Вскоре ей удалось изменить распорядок дня так, чтобы оказаться в скверике перед домом, когда певица будет выходить. Мальчики играли в песочнице, а она сидела на скамейке, переводя взгляд с их голов на дверь в подъезд. Наконец та выходила, что-то тихонько напевая, доставала из сумочки ключи, пару секунд вертела их в пальцах, отключала сигнализацию. Автомобиль отвечал ей нежным писком и подмигиванием. Она бросала на заднее сиденье сумку и уезжала. Исчезала.
Другая забирала детей и возвращалась домой.
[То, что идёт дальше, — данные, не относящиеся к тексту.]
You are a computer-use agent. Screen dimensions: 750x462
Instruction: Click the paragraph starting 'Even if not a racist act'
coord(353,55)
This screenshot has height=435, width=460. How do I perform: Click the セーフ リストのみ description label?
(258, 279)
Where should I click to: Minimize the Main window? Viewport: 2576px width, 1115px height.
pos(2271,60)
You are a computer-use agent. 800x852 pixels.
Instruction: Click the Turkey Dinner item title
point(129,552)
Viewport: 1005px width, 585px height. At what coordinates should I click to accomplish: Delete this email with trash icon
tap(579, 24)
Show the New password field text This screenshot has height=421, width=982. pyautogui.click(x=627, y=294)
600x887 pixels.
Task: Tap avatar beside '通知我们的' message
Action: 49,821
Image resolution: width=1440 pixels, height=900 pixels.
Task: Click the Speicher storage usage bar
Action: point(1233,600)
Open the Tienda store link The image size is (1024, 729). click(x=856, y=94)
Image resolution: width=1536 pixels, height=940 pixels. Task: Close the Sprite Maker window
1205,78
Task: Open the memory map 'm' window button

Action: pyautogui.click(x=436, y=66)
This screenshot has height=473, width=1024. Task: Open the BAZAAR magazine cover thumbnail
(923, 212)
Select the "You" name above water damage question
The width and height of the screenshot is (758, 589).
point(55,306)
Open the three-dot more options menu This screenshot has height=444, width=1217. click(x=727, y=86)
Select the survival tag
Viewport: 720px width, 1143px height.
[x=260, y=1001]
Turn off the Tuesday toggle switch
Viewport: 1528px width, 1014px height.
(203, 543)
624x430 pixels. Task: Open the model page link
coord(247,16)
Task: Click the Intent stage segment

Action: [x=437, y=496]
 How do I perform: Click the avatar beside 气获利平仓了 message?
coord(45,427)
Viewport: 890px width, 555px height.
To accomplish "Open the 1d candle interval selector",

Позже она научилась угадывать, когда певица выйдет из дома. Получалось это не всегда — та, видно, была не очень пунктуальной. Но когда удавалось, они встречались на улице. Сначала с безразличием — столько незнакомых людей мелькает перед глазами в течение дня, столько лиц, пальто, туфель, портфелей и сумочек. Спустя некоторое время они уже обменивались взглядами. Полуулыбки. В конце концов та как-то сказала: «Добрый день», а эта покраснела и робко ответила. После той, летящей, оставался шлейф легкого цветочного запаха.